Driven by the overall economic recovery in China, the sub-index for business activities of leasing and business services returned to the expansion zone for the first time since the outbreak of the epidemic, Zhao noted.

Enterprises demonstrated a stable level of confidence for growth, as Monday's data showed that the business expectation reading remained flat with that of the previous month at 61.3. Sub-indices for industries including rail transportation, air transportation, accommodations and internet software were above 65.

Meanwhile, the sub-index for activities in the construction sector dropped 0.3 points to 60.2 percent, down from a relatively high expansion level.

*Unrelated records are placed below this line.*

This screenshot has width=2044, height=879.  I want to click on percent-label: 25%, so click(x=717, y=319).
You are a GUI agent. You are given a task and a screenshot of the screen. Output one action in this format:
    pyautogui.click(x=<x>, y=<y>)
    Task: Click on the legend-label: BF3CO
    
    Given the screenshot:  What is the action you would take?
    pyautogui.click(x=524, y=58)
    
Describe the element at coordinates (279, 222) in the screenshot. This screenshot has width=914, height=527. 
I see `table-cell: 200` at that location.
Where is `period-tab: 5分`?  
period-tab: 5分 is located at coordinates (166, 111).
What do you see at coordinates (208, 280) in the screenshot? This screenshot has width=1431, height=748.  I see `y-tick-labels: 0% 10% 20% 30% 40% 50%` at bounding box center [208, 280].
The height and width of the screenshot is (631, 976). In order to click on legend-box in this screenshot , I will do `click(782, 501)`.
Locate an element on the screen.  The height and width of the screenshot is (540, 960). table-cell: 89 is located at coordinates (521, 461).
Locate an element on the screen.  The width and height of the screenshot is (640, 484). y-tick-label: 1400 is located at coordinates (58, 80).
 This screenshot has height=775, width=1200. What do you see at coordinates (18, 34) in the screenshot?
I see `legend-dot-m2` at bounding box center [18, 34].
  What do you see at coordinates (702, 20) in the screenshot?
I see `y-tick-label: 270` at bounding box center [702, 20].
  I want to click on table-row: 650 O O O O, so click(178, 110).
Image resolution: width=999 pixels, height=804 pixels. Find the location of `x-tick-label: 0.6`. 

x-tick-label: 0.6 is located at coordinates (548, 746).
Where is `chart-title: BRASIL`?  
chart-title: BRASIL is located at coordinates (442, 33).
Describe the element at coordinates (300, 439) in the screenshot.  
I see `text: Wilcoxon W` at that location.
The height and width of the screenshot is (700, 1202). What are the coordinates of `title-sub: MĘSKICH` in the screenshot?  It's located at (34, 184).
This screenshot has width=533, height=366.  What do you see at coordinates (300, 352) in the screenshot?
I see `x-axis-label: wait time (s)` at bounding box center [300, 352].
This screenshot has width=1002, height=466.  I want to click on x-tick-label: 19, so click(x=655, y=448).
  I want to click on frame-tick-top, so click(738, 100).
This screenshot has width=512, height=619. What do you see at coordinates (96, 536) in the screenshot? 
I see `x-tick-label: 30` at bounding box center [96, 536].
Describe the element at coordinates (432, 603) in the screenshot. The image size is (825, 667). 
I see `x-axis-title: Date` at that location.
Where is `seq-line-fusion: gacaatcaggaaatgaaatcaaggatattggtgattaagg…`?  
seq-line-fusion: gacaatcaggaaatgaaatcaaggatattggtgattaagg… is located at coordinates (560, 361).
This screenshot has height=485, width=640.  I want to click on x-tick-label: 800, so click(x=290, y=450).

Transportation and telecommunications sectors saw a faster recovery in their business volume, with the sub-indexes standing above 60 for the fourth consecutive month, NBS data showed

This month, demand continued to recover, foreign trade policy took effect, new growth driver development accelerated, the market gradually picked up, and business expectations improved, said Zhao.

Despite the positive signs, the PMI for small businesses went down 0.9 points to 47.7. 

"Many small firms reported problems of insufficient demand and financial stress," said Zhao. "They were still faced with hardships in production and operation."

Wen Bin, chief analyst at the China Minsheng Bank, said more efforts should be made to step up support for key areas and weak links, provide more targeted and inclusive policies for small and micro businesses, reduce burdens of enterprises, and increase income of residents to enhance consumption capacity and willingness to spend.

Other key indicators including consumption, jobs and foreign trade continued to warm up in recent months, and the revival is expected to extend through the rest of the year amid efforts to buoy domestic demand.

Following a stronger-than-expected Q2 rebound in GDP, Global credit rating agency Moody has raised its growth forecast for the Chinese economy this year to 1.9 percent from 1 percent earlier.